(Records from a dataset)
================

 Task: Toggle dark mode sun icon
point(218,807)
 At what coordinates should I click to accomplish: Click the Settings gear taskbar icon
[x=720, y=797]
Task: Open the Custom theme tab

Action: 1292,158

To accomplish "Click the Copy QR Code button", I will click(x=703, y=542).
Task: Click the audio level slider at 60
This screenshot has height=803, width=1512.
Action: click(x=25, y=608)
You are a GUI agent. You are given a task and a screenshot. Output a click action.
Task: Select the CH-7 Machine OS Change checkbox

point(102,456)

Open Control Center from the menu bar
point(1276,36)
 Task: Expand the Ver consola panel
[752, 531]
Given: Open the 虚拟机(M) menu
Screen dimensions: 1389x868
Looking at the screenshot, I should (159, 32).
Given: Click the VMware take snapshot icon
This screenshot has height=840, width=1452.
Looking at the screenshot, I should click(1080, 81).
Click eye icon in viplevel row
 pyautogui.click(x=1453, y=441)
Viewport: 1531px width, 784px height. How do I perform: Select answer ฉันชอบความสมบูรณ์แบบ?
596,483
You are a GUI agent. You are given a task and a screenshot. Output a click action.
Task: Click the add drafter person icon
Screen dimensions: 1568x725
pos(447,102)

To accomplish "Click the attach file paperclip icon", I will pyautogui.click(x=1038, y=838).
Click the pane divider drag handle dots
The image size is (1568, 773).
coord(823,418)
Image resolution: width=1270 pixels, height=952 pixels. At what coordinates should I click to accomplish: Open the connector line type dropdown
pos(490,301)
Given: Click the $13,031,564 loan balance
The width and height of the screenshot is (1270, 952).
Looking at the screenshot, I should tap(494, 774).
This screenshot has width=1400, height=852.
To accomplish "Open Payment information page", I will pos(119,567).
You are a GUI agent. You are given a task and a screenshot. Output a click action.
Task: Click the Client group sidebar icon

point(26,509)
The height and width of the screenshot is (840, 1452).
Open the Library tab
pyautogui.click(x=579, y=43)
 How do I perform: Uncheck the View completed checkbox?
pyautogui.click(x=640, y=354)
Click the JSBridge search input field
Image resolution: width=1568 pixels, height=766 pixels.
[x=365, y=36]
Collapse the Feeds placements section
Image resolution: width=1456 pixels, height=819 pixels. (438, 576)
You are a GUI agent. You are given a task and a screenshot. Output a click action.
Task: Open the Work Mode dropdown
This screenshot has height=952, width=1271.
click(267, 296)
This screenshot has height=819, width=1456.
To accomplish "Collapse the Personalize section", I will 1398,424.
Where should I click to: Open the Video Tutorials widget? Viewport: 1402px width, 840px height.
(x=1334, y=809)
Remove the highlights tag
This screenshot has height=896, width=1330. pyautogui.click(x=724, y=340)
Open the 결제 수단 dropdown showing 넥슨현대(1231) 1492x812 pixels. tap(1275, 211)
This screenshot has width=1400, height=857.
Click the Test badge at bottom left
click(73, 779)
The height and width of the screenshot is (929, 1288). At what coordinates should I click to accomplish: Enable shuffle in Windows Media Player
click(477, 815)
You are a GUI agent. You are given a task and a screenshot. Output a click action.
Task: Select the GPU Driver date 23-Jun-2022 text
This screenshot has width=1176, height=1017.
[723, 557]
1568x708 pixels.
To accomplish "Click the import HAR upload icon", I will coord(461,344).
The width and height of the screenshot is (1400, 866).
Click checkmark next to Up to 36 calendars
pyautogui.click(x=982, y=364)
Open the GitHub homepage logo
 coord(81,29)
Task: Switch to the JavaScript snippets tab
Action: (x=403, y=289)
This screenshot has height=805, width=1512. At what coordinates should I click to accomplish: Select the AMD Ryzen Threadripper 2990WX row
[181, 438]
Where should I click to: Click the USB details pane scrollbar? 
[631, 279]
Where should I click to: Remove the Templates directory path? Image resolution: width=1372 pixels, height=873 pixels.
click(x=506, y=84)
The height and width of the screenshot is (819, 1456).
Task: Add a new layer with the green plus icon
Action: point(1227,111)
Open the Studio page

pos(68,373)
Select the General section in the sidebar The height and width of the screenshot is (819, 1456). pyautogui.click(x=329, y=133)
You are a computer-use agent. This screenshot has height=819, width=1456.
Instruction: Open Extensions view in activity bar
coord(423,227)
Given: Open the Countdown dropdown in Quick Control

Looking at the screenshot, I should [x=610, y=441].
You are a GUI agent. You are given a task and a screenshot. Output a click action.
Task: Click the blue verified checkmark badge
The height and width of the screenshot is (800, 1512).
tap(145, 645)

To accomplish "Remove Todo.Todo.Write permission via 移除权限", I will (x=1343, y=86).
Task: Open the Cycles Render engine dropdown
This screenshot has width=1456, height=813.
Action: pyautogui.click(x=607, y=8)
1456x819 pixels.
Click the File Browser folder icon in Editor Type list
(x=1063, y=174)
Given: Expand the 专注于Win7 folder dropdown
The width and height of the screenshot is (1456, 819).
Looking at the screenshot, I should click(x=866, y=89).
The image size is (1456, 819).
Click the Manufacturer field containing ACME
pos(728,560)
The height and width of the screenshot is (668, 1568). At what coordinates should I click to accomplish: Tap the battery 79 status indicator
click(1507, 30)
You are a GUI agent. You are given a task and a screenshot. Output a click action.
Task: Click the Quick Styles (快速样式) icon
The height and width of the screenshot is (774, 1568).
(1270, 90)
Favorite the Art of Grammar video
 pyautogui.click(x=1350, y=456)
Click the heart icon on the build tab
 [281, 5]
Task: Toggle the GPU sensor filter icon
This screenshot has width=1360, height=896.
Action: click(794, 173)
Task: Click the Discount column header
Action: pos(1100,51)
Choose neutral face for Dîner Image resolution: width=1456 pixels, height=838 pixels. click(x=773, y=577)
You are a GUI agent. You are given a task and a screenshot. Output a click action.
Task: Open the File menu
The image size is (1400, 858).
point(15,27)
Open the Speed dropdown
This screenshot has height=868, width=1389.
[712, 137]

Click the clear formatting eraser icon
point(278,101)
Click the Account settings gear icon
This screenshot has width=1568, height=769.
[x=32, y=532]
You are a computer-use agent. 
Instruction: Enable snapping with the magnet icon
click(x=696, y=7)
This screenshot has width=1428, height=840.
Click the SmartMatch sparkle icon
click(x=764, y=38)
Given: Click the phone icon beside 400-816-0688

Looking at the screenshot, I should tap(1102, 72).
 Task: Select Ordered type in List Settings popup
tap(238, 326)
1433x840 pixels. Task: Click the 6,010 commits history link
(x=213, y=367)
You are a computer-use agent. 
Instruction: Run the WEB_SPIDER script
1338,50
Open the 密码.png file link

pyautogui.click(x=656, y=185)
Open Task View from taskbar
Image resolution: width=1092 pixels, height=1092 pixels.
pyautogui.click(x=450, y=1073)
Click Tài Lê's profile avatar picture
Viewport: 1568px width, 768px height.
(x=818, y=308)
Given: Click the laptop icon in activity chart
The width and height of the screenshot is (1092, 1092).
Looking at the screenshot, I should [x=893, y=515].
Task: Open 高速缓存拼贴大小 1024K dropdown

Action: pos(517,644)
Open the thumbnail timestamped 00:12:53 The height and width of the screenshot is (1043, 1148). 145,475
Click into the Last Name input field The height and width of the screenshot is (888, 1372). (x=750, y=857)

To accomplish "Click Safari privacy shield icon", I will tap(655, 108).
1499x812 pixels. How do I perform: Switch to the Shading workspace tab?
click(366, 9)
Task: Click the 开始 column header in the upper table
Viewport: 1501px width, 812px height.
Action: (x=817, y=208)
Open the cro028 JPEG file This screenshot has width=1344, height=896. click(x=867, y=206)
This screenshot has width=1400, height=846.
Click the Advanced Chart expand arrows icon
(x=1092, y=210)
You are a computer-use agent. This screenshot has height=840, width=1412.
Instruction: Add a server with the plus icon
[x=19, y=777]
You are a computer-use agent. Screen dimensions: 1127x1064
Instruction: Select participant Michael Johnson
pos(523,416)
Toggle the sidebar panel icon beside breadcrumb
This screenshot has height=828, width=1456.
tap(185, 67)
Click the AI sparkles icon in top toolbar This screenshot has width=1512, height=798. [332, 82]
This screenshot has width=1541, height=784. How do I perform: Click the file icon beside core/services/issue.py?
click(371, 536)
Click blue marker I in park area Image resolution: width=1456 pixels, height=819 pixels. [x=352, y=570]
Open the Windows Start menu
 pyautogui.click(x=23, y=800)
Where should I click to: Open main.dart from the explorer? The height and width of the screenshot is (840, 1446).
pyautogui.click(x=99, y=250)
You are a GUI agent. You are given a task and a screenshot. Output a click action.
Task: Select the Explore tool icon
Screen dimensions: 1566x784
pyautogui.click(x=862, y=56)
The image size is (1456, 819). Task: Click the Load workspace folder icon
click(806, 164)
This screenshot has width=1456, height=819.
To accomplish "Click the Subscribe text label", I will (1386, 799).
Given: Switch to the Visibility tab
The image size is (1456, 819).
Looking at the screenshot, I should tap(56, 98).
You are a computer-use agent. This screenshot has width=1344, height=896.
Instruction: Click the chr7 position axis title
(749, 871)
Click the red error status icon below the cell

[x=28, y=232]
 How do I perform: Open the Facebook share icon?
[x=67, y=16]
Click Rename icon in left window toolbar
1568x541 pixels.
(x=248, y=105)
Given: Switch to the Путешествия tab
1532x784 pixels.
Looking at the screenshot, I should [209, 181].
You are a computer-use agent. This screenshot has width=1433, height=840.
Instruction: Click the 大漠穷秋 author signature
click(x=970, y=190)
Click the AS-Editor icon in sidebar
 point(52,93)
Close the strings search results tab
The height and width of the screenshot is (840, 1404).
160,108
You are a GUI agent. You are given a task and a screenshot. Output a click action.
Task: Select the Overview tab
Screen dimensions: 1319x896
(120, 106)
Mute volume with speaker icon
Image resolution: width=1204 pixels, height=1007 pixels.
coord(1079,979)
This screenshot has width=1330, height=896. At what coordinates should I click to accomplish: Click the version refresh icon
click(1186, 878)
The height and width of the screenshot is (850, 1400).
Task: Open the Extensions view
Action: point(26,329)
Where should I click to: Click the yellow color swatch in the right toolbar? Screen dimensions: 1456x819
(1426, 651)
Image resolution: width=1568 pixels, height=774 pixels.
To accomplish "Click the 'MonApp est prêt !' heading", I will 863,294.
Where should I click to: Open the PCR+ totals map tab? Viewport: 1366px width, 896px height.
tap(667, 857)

================

**What this task involves**
From the line that contains "This screenshot has width=1330, height=896." down to the final line of the entries, print every line exactly as it is, and only those lines.

**Solution to this exercise**
This screenshot has width=1330, height=896. At what coordinates should I click to accomplish: Click the version refresh icon
click(1186, 878)
The height and width of the screenshot is (850, 1400).
Task: Open the Extensions view
Action: point(26,329)
Where should I click to: Click the yellow color swatch in the right toolbar? Screen dimensions: 1456x819
(1426, 651)
Image resolution: width=1568 pixels, height=774 pixels.
To accomplish "Click the 'MonApp est prêt !' heading", I will 863,294.
Where should I click to: Open the PCR+ totals map tab? Viewport: 1366px width, 896px height.
tap(667, 857)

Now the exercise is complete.